**Material for the task:**
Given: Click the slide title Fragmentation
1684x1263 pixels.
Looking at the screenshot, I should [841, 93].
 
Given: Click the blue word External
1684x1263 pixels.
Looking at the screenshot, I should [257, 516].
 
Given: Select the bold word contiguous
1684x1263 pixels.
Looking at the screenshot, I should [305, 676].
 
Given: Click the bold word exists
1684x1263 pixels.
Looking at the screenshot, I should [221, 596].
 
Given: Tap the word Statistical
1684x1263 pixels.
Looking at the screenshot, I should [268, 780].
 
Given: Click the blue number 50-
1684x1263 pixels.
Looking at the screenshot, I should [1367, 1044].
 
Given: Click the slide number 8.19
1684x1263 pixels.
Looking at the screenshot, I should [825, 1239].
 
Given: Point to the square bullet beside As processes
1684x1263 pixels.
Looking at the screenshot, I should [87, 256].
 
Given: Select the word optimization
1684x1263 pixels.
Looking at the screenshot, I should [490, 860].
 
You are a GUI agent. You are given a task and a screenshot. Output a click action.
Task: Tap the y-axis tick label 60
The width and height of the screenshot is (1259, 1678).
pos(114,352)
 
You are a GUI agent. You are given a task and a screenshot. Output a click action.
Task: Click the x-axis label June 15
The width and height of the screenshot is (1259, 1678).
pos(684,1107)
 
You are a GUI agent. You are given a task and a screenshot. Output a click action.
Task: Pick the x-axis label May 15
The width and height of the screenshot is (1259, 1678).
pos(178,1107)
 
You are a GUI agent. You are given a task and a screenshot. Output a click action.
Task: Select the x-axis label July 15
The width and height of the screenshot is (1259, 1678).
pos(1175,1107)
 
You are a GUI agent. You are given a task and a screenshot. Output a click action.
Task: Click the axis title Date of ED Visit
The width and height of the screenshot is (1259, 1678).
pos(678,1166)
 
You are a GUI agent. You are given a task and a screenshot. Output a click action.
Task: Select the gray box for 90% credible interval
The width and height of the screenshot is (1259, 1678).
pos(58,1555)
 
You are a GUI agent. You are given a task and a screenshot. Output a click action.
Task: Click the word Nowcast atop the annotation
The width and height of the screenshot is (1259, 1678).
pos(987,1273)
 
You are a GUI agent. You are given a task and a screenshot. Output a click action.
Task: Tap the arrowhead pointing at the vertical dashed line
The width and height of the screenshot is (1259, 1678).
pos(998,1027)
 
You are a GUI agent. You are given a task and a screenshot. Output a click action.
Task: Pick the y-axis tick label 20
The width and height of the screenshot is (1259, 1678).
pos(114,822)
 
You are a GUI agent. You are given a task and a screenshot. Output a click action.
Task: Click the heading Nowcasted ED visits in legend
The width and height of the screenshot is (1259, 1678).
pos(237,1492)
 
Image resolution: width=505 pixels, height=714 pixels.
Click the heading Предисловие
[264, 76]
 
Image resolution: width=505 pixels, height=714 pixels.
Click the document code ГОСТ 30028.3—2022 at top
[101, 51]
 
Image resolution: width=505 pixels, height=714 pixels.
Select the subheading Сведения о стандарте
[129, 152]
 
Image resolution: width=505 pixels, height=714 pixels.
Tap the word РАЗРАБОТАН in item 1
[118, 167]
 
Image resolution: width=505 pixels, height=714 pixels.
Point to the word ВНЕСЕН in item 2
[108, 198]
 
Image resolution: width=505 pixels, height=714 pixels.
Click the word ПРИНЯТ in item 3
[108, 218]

**Short problem:** Could you rescale the stretch from the start of the records above through the line containing "pos(684,1107)", writing out all of those lines again with their requests, and multiplying every coordinate in the answers by 2.3, rounded to whole numbers with halves going up? Leave every other number as it stands.

**Result of the exercise:**
Given: Click the slide title Fragmentation
1684x1263 pixels.
Looking at the screenshot, I should [1934, 214].
 
Given: Click the blue word External
1684x1263 pixels.
Looking at the screenshot, I should [591, 1187].
 
Given: Select the bold word contiguous
1684x1263 pixels.
Looking at the screenshot, I should [702, 1555].
 
Given: Click the bold word exists
1684x1263 pixels.
Looking at the screenshot, I should [508, 1371].
 
Given: Tap the word Statistical
1684x1263 pixels.
Looking at the screenshot, I should [616, 1794].
 
Given: Click the blue number 50-
1684x1263 pixels.
Looking at the screenshot, I should [3144, 2401].
 
Given: Click the slide number 8.19
1684x1263 pixels.
Looking at the screenshot, I should [1898, 2850].
 
Given: Point to the square bullet beside As processes
1684x1263 pixels.
Looking at the screenshot, I should [200, 589].
 
Given: Select the word optimization
1684x1263 pixels.
Looking at the screenshot, I should [1127, 1978].
 
You are a GUI agent. You are given a task and a screenshot. Output a click action.
Task: Tap the y-axis tick label 60
The width and height of the screenshot is (1259, 1678).
pos(262,810)
 
You are a GUI agent. You are given a task and a screenshot. Output a click action.
Task: Click the x-axis label June 15
The width and height of the screenshot is (1259, 1678).
pos(1573,2546)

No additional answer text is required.